= ACTION ITEM =
When you reach the line containing "The width and height of the screenshot is (1100, 702)." in the entries below, start writing out each line exactly, and stop after the line containing "1512x806 pixels.".

┌─ GIVEN DATA

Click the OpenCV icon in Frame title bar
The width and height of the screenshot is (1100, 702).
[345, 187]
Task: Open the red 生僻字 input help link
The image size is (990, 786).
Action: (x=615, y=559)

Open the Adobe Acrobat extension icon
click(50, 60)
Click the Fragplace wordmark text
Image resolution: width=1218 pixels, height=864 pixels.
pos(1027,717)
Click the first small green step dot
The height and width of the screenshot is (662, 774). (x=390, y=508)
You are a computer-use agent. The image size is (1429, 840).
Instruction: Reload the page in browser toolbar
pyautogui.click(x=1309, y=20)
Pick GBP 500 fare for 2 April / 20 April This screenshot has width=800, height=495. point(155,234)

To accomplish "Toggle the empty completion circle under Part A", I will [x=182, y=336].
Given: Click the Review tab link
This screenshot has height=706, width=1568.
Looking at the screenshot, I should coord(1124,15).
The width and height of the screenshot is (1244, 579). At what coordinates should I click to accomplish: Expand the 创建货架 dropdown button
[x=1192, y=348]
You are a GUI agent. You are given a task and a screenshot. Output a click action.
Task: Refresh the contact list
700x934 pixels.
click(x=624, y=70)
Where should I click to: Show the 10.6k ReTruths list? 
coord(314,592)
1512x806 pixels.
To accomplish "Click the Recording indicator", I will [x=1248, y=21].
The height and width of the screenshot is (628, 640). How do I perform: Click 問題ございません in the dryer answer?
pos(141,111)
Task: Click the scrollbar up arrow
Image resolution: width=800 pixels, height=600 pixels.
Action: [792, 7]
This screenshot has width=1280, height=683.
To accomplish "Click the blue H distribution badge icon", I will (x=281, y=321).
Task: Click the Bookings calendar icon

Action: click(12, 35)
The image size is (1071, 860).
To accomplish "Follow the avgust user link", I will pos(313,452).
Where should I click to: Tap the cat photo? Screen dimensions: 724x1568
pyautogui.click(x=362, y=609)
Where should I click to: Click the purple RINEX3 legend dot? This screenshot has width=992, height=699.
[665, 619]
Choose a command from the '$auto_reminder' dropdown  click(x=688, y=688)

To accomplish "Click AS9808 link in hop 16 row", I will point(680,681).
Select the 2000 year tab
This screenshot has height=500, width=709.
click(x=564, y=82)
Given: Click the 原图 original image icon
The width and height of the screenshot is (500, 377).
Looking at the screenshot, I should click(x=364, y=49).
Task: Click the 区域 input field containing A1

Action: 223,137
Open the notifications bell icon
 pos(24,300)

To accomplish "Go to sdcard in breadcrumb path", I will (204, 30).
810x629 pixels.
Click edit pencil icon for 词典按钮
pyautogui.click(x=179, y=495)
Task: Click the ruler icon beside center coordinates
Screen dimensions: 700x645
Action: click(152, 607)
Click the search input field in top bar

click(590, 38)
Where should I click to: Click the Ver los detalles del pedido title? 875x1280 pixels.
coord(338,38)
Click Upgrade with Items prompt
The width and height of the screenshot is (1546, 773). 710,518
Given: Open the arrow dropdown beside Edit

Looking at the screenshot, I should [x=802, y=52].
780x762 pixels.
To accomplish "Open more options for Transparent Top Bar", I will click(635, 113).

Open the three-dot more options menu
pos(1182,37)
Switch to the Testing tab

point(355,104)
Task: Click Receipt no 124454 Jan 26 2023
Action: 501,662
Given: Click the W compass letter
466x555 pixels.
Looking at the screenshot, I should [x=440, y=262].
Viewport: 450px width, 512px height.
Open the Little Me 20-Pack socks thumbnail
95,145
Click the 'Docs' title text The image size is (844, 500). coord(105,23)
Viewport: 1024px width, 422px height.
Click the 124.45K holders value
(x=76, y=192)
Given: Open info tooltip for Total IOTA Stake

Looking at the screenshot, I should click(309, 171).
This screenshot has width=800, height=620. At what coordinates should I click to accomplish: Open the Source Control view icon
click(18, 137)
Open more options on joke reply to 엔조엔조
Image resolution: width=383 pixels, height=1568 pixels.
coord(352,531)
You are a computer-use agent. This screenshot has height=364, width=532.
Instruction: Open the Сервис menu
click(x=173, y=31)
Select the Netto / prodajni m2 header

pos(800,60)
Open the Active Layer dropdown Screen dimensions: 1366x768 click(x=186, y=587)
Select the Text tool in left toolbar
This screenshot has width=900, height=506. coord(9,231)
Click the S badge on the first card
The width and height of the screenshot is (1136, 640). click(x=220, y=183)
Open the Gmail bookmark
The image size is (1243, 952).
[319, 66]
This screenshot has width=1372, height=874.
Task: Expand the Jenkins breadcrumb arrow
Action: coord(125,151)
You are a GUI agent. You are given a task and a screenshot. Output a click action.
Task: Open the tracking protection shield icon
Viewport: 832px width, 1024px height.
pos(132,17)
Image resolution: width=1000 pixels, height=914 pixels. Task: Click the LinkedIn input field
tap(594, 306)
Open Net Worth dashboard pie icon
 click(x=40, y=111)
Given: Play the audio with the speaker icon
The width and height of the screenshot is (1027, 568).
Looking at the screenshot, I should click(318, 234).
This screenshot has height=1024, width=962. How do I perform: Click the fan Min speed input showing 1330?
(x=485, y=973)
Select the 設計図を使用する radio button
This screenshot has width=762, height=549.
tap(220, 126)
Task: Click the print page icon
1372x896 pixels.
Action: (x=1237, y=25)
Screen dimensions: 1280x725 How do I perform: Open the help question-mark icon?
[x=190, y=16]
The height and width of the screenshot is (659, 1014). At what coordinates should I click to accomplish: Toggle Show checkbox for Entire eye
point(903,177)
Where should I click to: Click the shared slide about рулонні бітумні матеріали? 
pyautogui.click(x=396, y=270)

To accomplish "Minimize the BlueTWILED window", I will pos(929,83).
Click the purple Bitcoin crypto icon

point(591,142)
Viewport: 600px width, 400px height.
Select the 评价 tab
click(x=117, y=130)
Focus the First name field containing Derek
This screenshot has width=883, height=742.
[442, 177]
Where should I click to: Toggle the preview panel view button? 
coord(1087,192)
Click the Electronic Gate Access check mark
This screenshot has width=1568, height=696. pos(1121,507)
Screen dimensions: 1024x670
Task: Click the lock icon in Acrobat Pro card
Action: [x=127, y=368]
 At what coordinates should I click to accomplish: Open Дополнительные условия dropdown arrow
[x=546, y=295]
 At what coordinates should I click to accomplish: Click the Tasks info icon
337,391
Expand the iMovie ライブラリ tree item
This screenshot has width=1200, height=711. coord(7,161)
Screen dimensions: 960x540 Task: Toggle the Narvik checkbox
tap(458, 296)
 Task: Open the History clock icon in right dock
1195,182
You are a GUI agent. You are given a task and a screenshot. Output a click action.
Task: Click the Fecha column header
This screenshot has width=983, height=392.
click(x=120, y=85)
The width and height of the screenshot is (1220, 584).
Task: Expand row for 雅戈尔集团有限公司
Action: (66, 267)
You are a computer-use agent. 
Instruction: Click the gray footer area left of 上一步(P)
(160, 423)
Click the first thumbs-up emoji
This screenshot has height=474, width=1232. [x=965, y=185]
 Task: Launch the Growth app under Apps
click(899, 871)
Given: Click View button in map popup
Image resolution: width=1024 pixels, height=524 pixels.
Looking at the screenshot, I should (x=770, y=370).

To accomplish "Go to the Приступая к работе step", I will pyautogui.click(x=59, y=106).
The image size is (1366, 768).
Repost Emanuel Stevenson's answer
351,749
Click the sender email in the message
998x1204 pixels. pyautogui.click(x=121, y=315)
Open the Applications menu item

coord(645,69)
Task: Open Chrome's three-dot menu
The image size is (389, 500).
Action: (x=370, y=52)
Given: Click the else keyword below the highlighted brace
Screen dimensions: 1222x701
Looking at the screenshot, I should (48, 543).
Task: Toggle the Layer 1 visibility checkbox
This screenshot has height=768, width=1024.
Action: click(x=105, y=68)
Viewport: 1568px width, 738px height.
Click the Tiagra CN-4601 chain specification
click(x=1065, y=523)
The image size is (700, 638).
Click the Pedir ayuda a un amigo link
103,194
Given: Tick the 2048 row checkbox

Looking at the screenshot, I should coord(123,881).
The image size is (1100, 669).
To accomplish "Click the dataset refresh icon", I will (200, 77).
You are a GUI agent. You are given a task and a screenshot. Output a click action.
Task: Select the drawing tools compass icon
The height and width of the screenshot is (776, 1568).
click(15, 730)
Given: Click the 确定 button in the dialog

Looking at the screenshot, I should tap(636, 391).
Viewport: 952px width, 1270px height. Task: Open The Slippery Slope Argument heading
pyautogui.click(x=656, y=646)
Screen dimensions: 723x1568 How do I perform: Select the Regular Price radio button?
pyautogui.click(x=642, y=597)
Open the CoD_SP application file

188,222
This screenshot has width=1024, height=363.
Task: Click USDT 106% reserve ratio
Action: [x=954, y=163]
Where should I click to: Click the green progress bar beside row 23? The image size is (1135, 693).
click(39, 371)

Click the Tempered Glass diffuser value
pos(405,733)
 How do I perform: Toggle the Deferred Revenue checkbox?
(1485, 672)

└─

= RESPONSE AREA =
The width and height of the screenshot is (1100, 702).
[345, 187]
Task: Open the red 生僻字 input help link
The image size is (990, 786).
Action: (x=615, y=559)

Open the Adobe Acrobat extension icon
click(50, 60)
Click the Fragplace wordmark text
Image resolution: width=1218 pixels, height=864 pixels.
pos(1027,717)
Click the first small green step dot
The height and width of the screenshot is (662, 774). (x=390, y=508)
You are a computer-use agent. The image size is (1429, 840).
Instruction: Reload the page in browser toolbar
pyautogui.click(x=1309, y=20)
Pick GBP 500 fare for 2 April / 20 April This screenshot has width=800, height=495. point(155,234)

To accomplish "Toggle the empty completion circle under Part A", I will [x=182, y=336].
Given: Click the Review tab link
This screenshot has height=706, width=1568.
Looking at the screenshot, I should coord(1124,15).
The width and height of the screenshot is (1244, 579). At what coordinates should I click to accomplish: Expand the 创建货架 dropdown button
[x=1192, y=348]
You are a GUI agent. You are given a task and a screenshot. Output a click action.
Task: Refresh the contact list
700x934 pixels.
click(x=624, y=70)
Where should I click to: Show the 10.6k ReTruths list? 
coord(314,592)
1512x806 pixels.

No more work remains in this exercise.